在萬清對仙尊滔滔不絕的誇贊中,二人來到一片水池邊。
陽光下,池面漾着粼粼波光,九曲長橋蜿蜒如長龍,引向一座涼亭。
萬清止步,“你趕快過去吧。”
在萬清的催促下,岑奕獨自走上橋。
順着橋面七拐八拐,很快,她走近亭子。
涼亭上挂着匾額,寫着三個她不曾見過的文字。
不知是不是系統給的補償,看到文字的刹那,她的腦海中立刻浮現出相應的現代字:
明心亭。
亭子裡坐着一人,身姿挺拔,正手執書冊。
岑奕腳步聲漸近,亭中人緩緩合上書,側首朝她看來。
此人一襲青碧衣衫如遠山翠微,墨發披肩似霧中雲煙,玉面紅唇,襯上朗目清眉,讓人望之心往神馳,仿若欣賞一副绮麗畫作。
岑奕心中一動。
美人如玉,卻不顯陰柔。
是張主角臉!
隻是,隐隐約約間,似乎有股不太好聞的味道。
本能的機警,讓她朝那人手中的書望去。
封面上赫然印着幾個大字——
替身的心尖兒寵。
哦,原來是狗血的味道。
現在比起爬床,她好像又多了件需要解釋的事。
果然,下一刻她就聽見仙尊開口:“這是你的書。”
沒有任何多餘的廢話,直奔主題。
且是陳述句,語氣堅定地不給岑奕一點兒反駁的機會。
岑奕不得不颔首承認。
緊接着,就又聽仙尊問道:“這是何書?”
岑奕還沒有做好心理準備,脫口回答:“一本普通的話本而已。”
“哦?”仙尊低笑一聲,“那為何這本普通的話本裡會有我的肖像?”
岑奕一腦門子霧水。
直到對方翻開一頁人物簡介,展示在她面前。
書頁上的男子内着素白衣衫,外披玄黑大氅,本是舉世無雙的仙人,卻因眉眼間的戾氣顯出濃烈的肅殺之意。
岑奕有些怔忡。
少頃,她看看畫像,再看看面前的仙尊,再看畫像……
如此反複了數遍,她終于不得不承認,畫像和眼前人别無二緻,就連耳尖兒不甚顯眼的小紅痣,位置都分毫不差。
岑奕心底發涼。
她不死心地下移視線。
而後,頭暈目眩,心涼得徹底。
畫像右下角印有五個字:
反派,尉遲欽。
不愧是她,慧眼如炬,對方果然是個主要角色。
隻不過,是個反派。
“靜笃院被設下禁制,除我之外,無人可動用靈力。”大反派收起書,不疾不徐地闡述,“但這本書乃從天而降,你也是憑空出現。”

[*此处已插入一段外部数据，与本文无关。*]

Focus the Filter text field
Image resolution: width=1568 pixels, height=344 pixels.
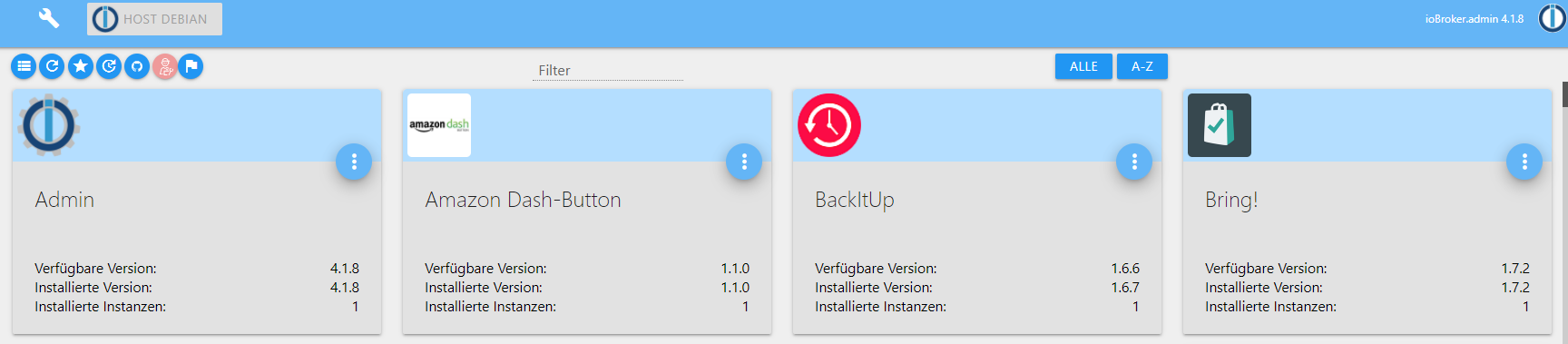608,71
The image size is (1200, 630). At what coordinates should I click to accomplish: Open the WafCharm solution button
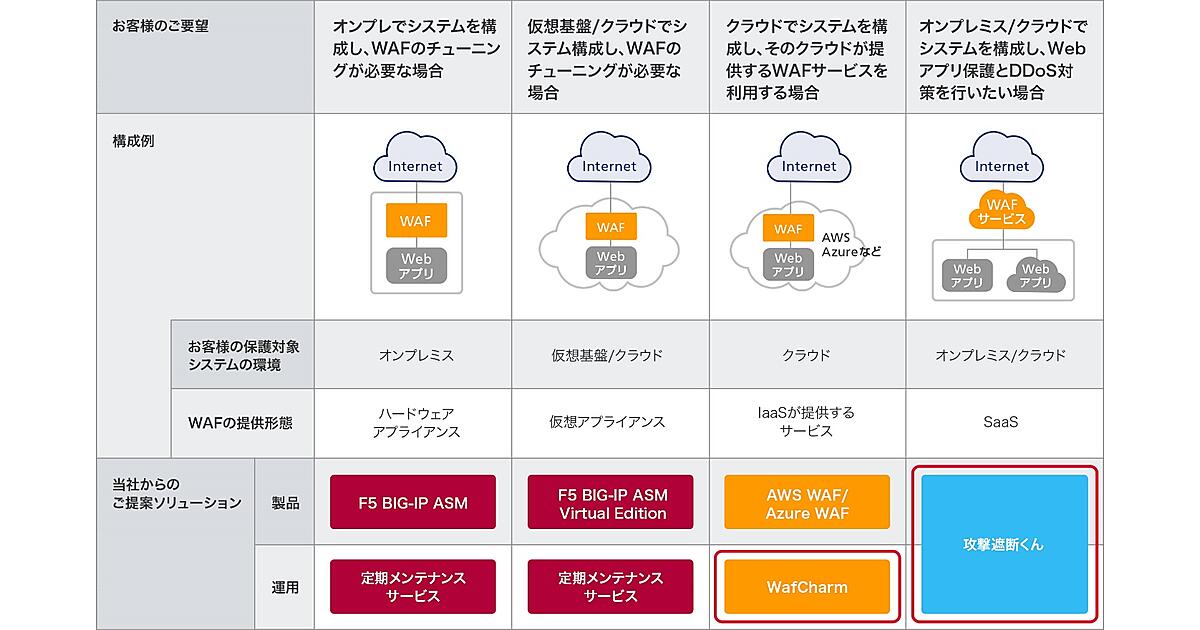(x=807, y=587)
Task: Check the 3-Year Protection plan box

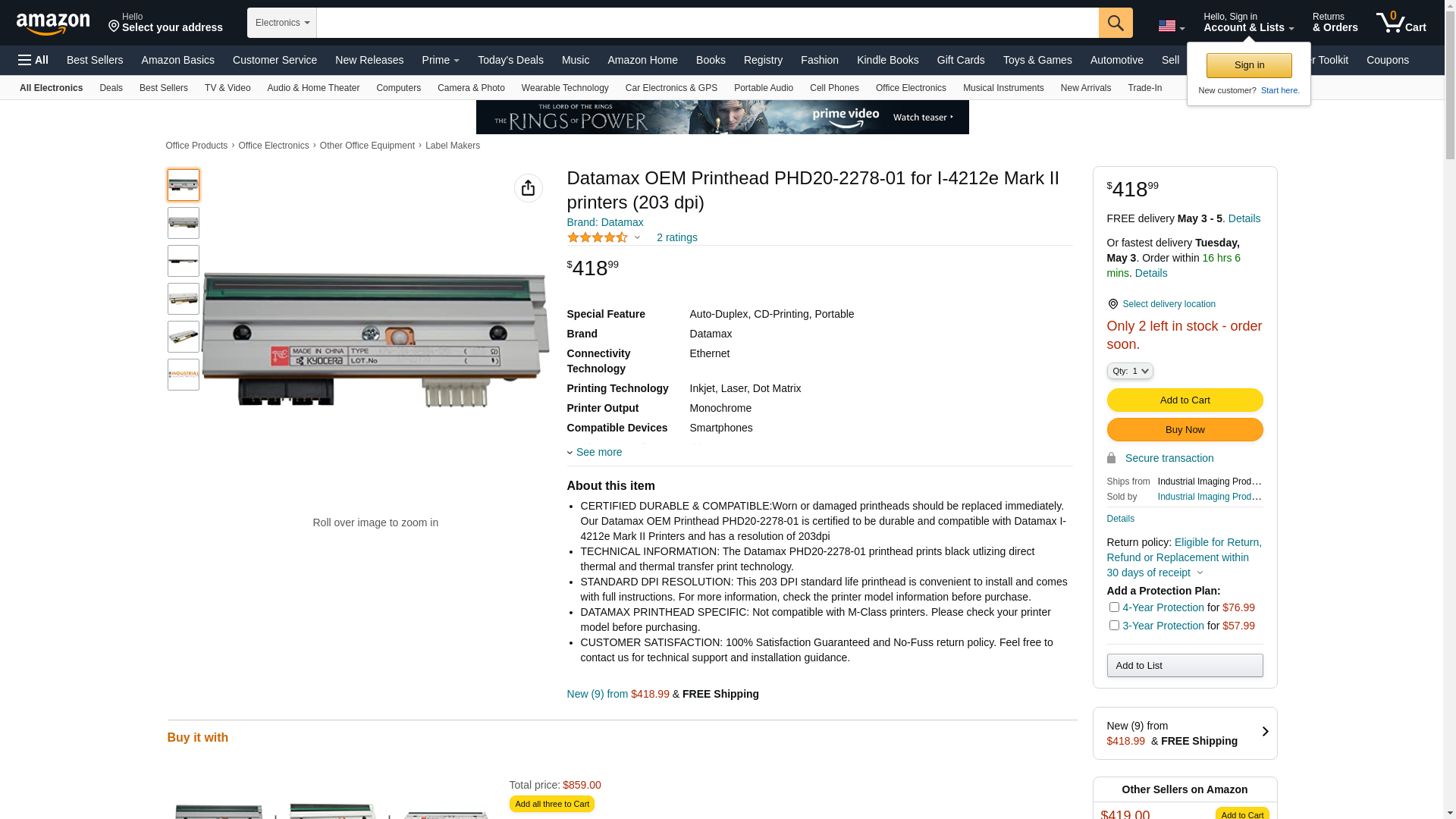Action: point(1114,626)
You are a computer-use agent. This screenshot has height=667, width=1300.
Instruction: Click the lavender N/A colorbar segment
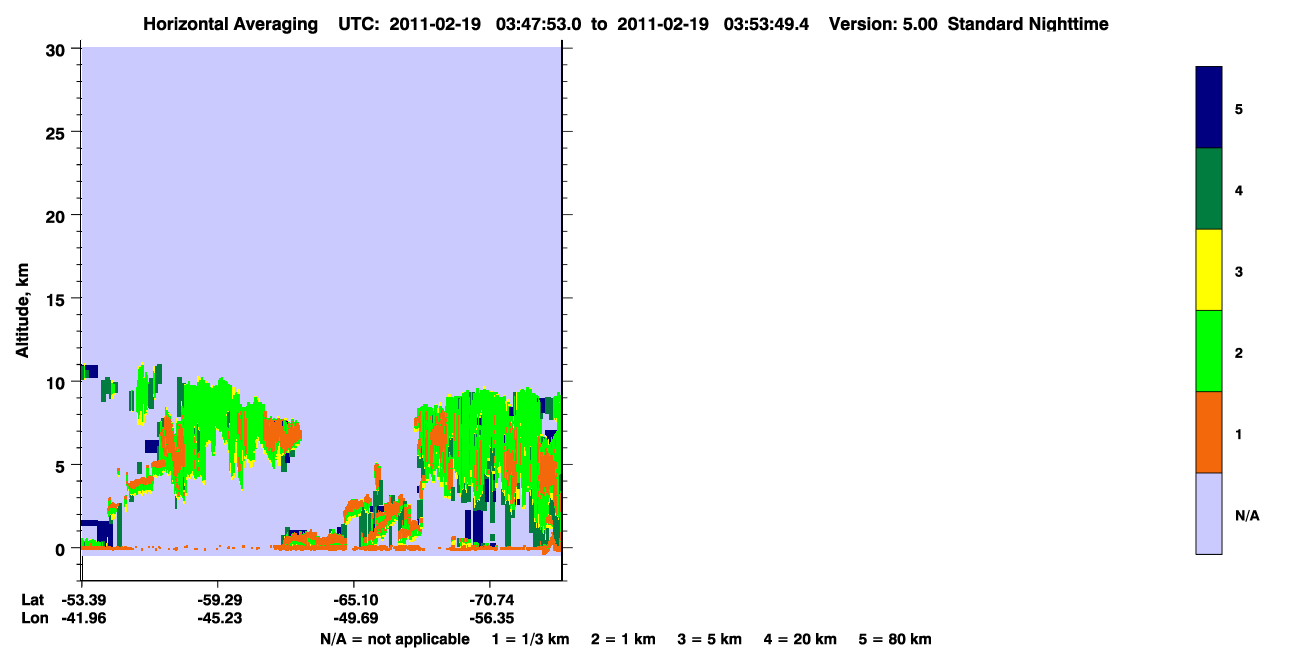click(x=1209, y=513)
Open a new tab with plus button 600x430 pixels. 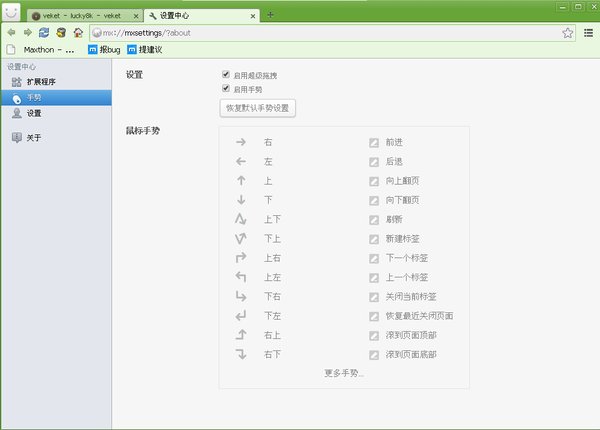pyautogui.click(x=270, y=15)
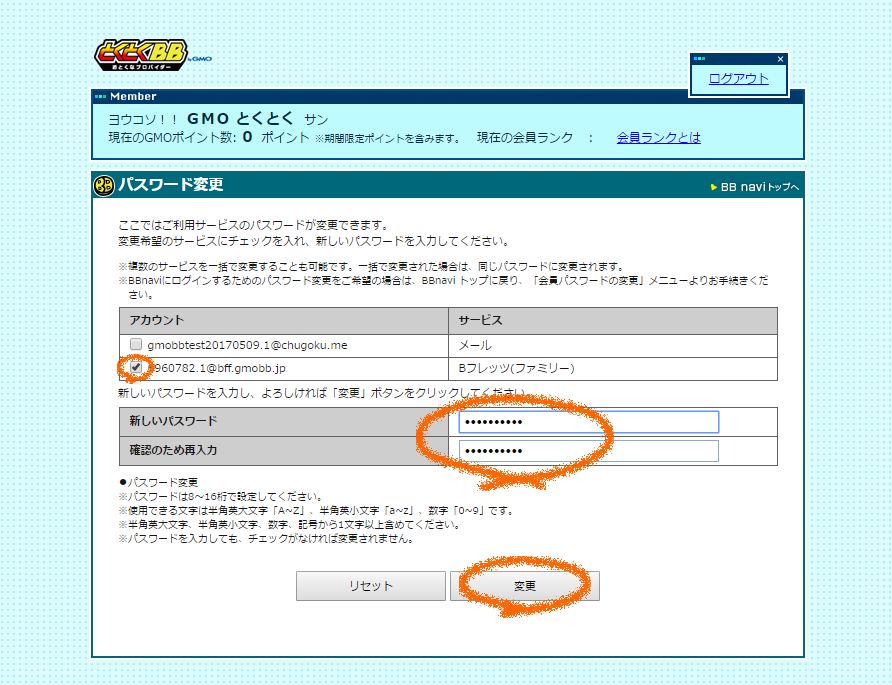The height and width of the screenshot is (685, 892).
Task: Open the 会員ランクとは link
Action: (658, 137)
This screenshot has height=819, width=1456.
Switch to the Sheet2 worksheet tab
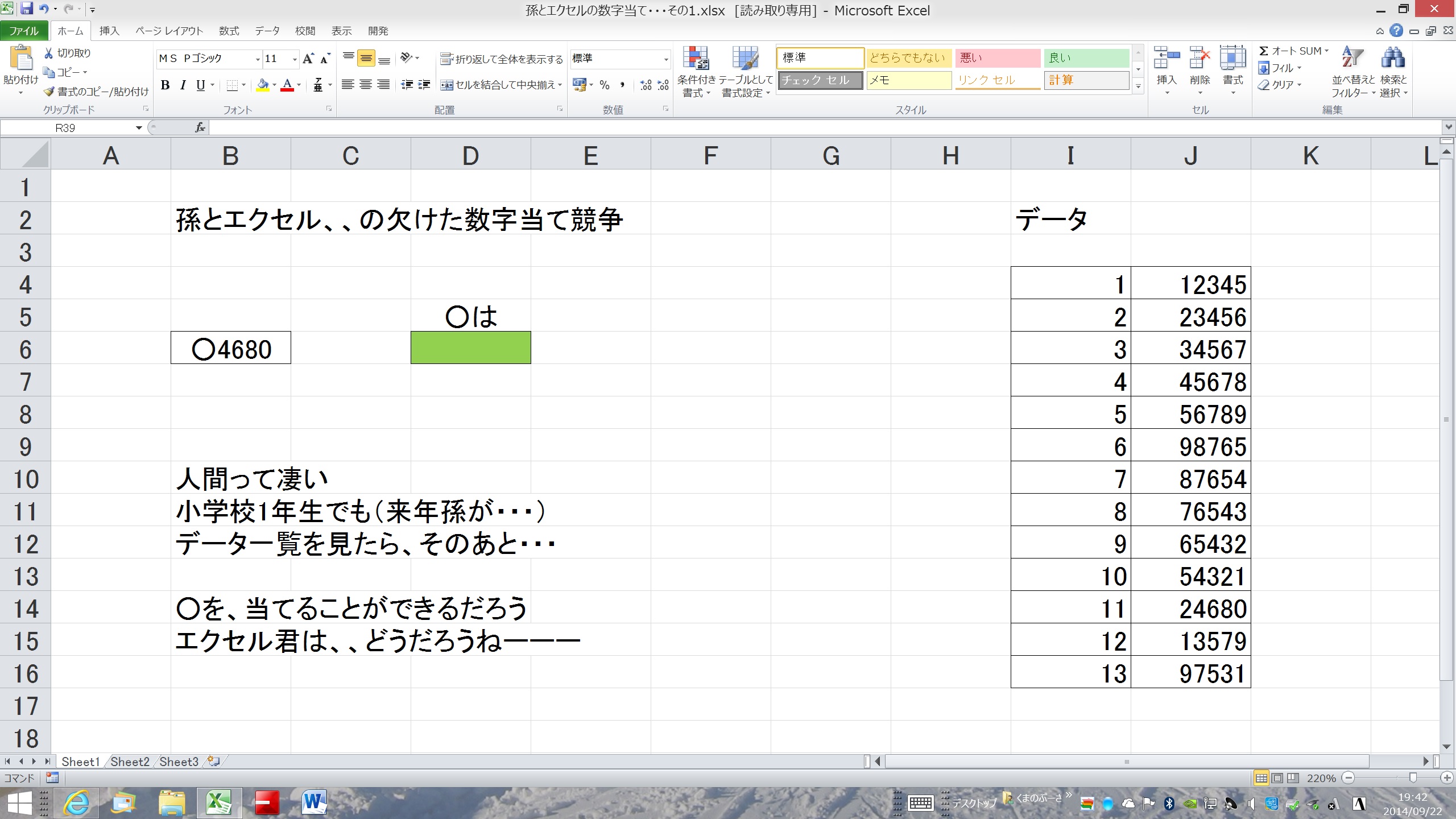tap(130, 762)
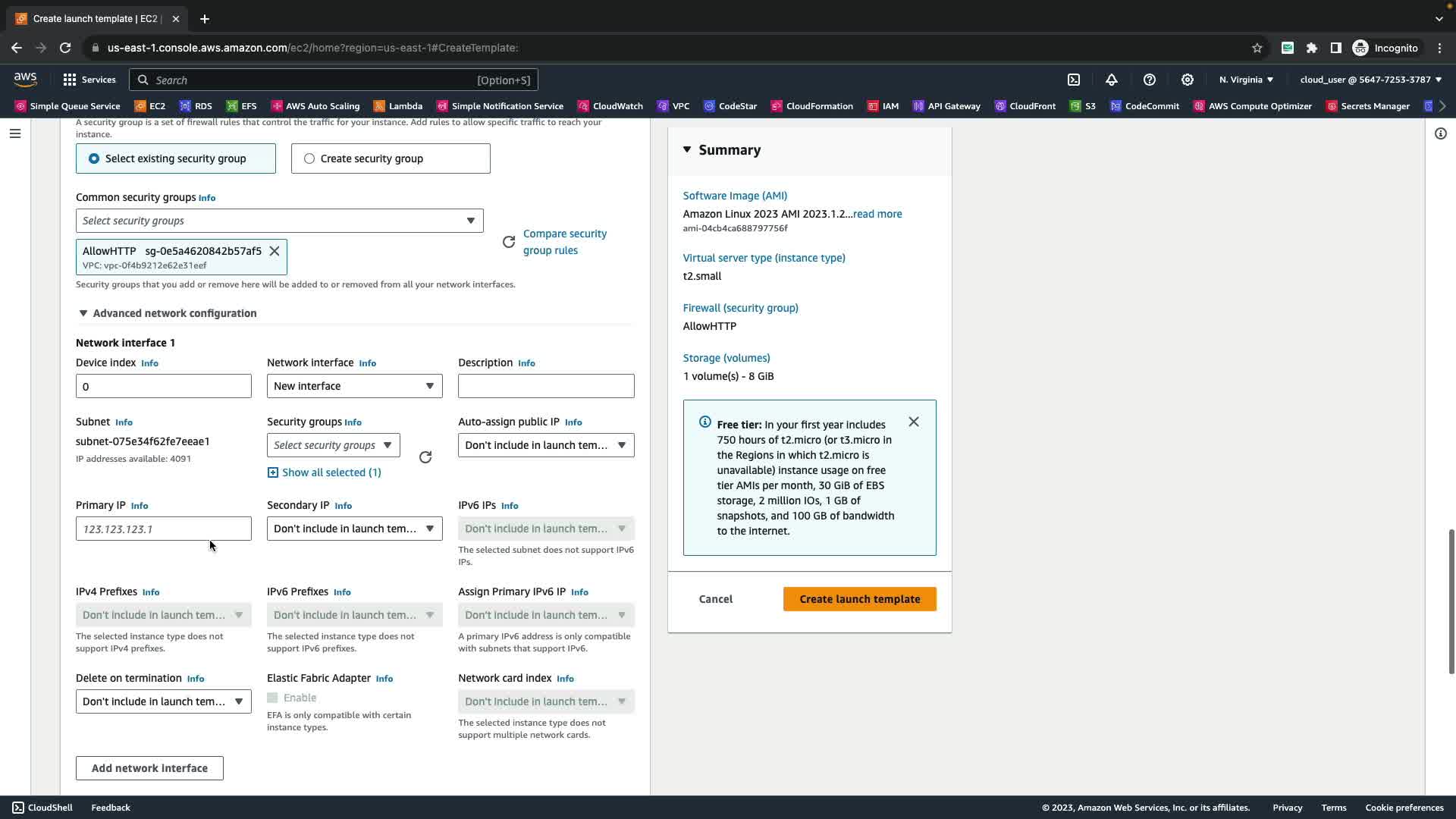Open the 'Compare security group rules' link
This screenshot has height=819, width=1456.
click(564, 242)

他俯下身子,眉眼上挑,審問中帶着一絲興趣,“你是如何做到的?這冊書,又與我有何關系?”
尉遲欽的聲音清朗如風,落在岑奕耳中,卻讓她如被毒蛇覆頸,難以呼吸。
岑奕眼睫微垂。
她的回答若是不能讓尉遲欽滿意,她怕是沒法全須全尾地走出這座小涼亭。
她吞咽口水,對上尉遲欽的雙眸,一字一句道:“或許,你知不知道同人?”
尉遲欽:?
岑奕吐出一口氣。
随後一本正經,且十分詳盡地向尉遲欽科普何為同人。
整個過程,尉遲欽一言不發,看似接受良好。
等漫長的鋪墊結束,岑奕打算指原著為同人:“這本書之所以有你,其實是因為……”
正說着,尉遲欽突然伸手,朝她的腦門上一點。
岑奕:嗯?
再開口時,她準備好的話拐了個彎——
“其實,你是個反派。”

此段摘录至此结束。